▶ Exercise goal: In your copy of the data below, reproduce every entry exactly and omit the pictures.

-------- Data for processing

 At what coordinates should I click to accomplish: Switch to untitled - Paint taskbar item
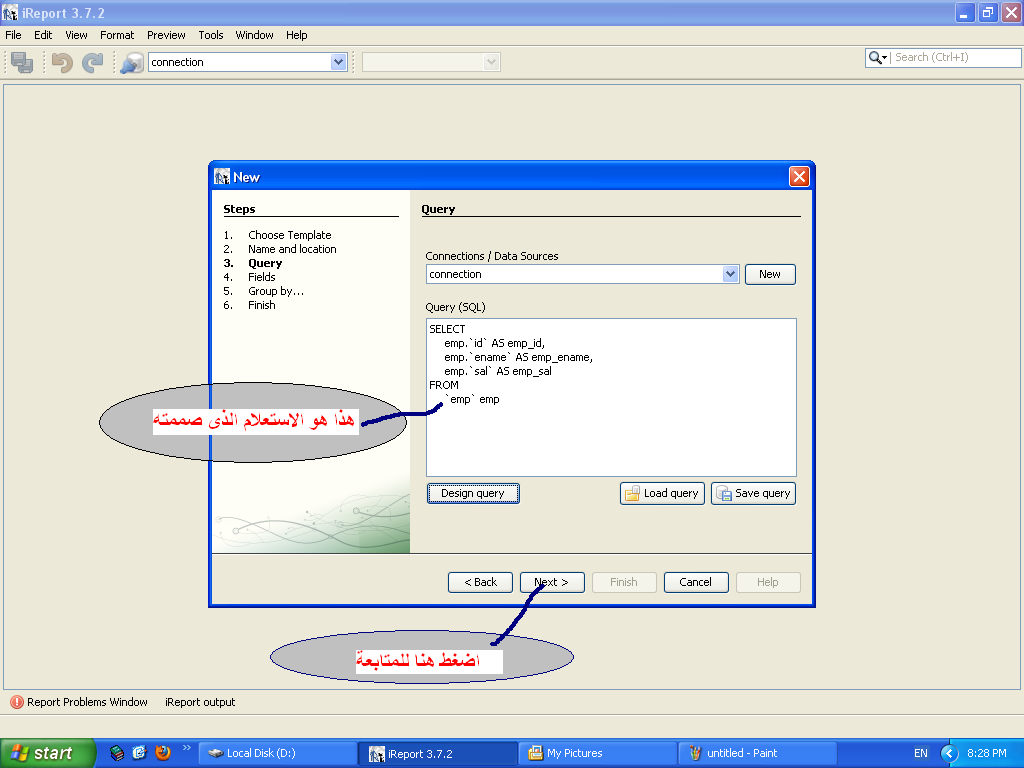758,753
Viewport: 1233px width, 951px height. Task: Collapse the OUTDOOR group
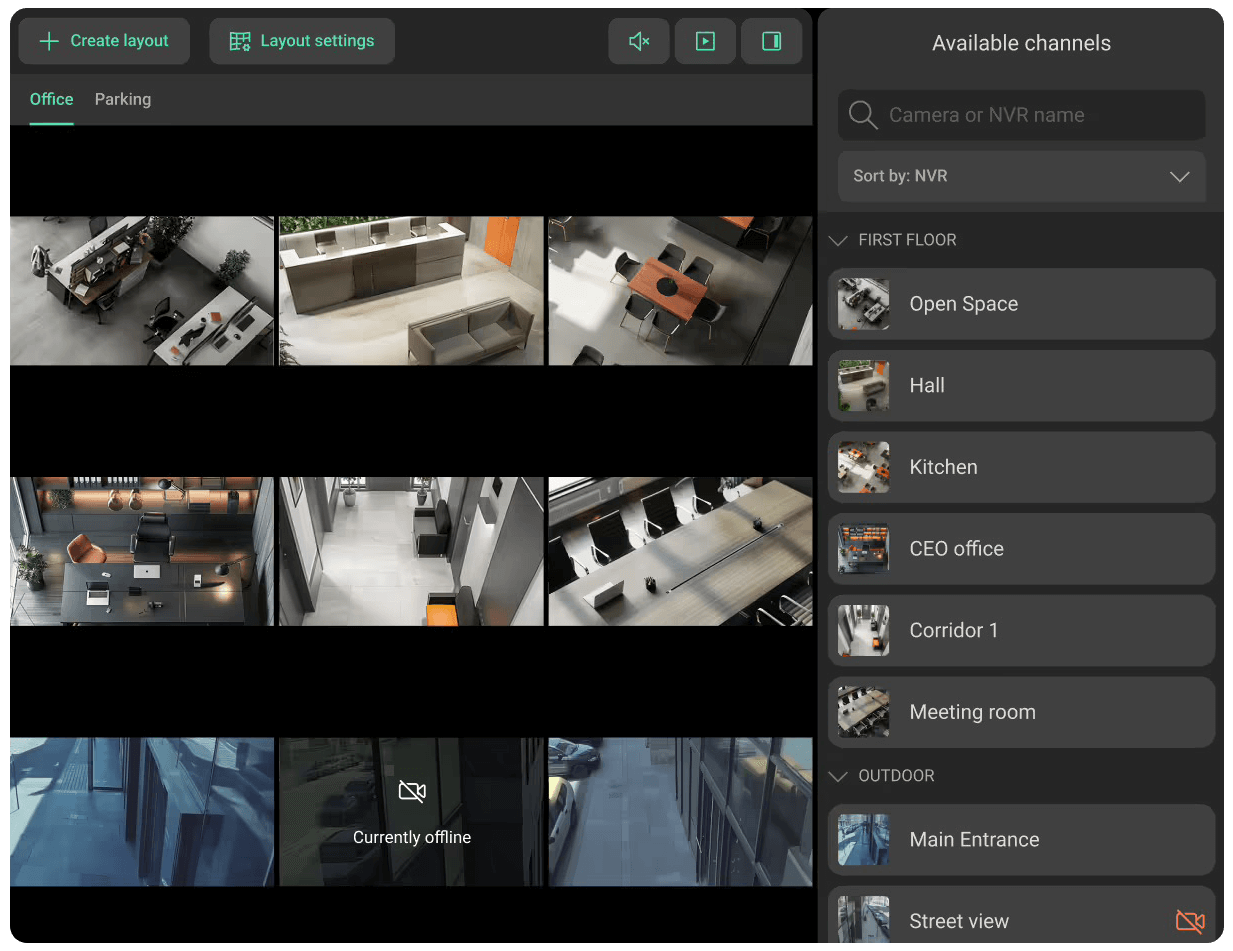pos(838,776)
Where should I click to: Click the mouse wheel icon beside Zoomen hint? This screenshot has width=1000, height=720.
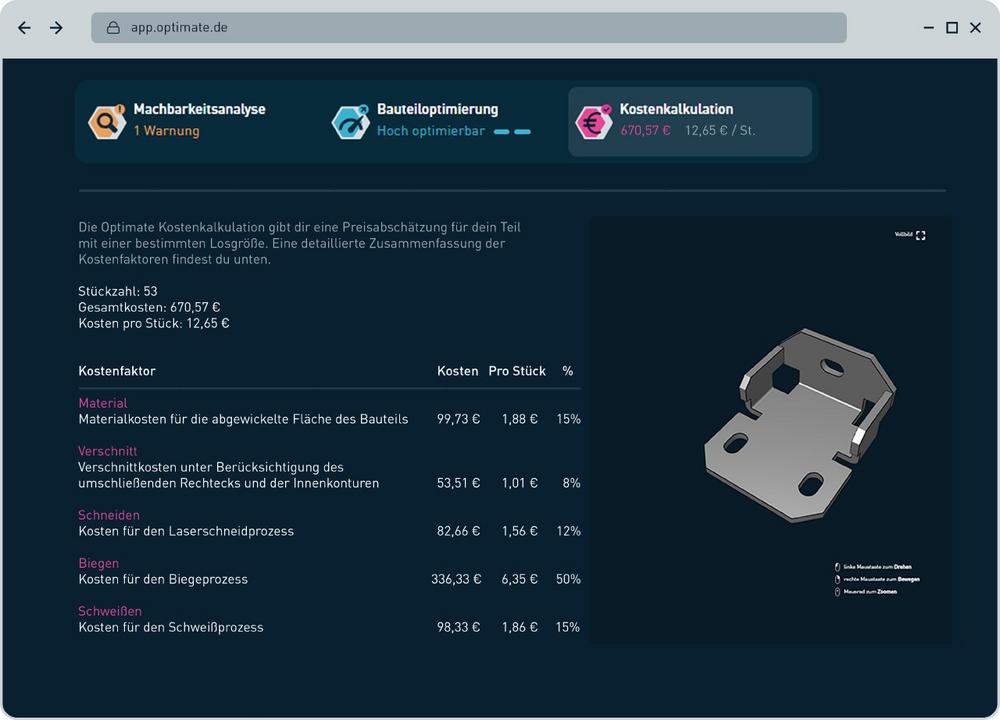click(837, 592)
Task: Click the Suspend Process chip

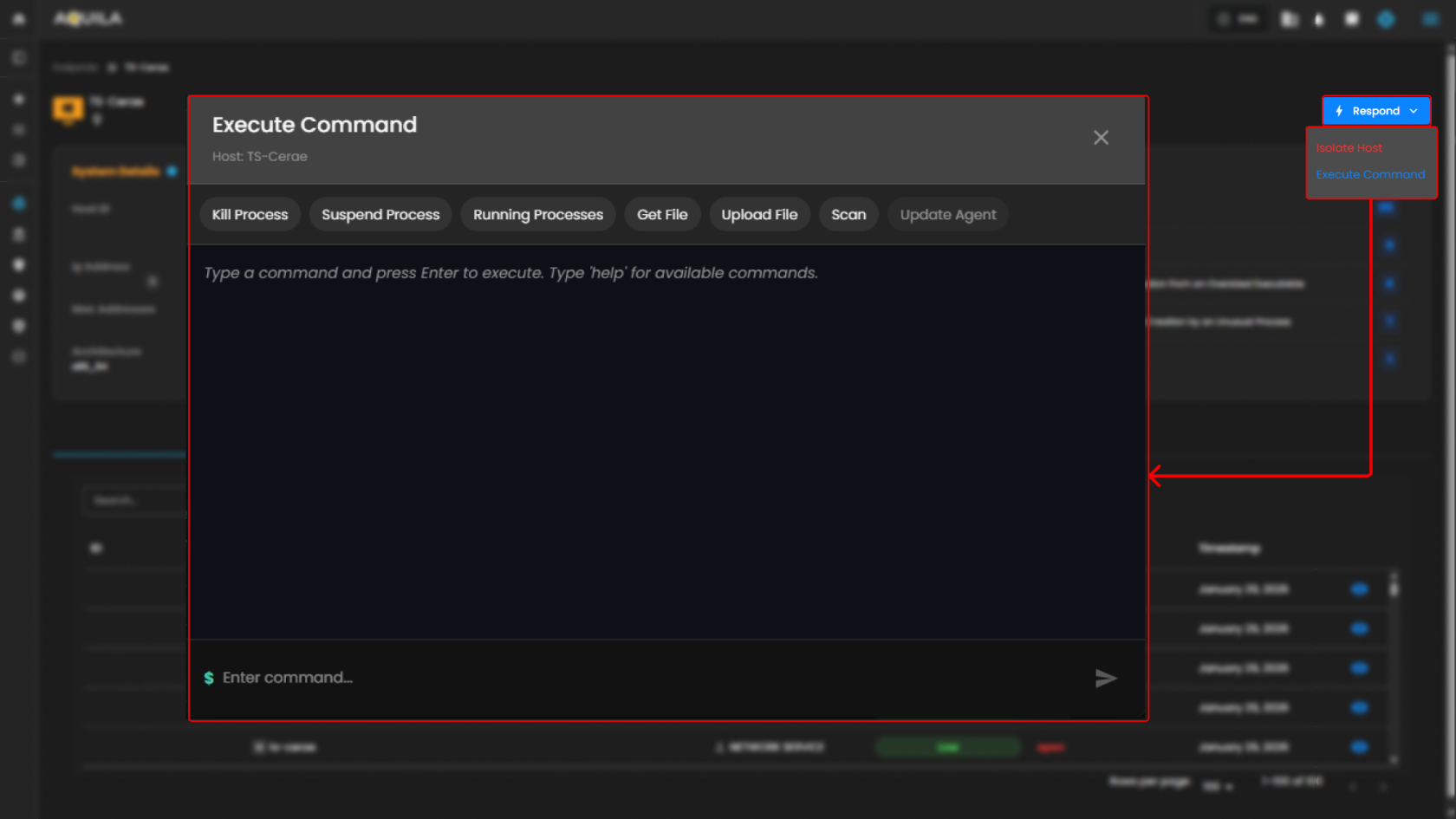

----------------

▶ Answer space:
 At what coordinates should I click to accomplish: Switch to untitled - Paint taskbar item
758,753
Viewport: 1233px width, 951px height. Task: Collapse the OUTDOOR group
pos(838,776)
Where should I click to: Click the mouse wheel icon beside Zoomen hint? This screenshot has width=1000, height=720.
click(837, 592)
Task: Click the Suspend Process chip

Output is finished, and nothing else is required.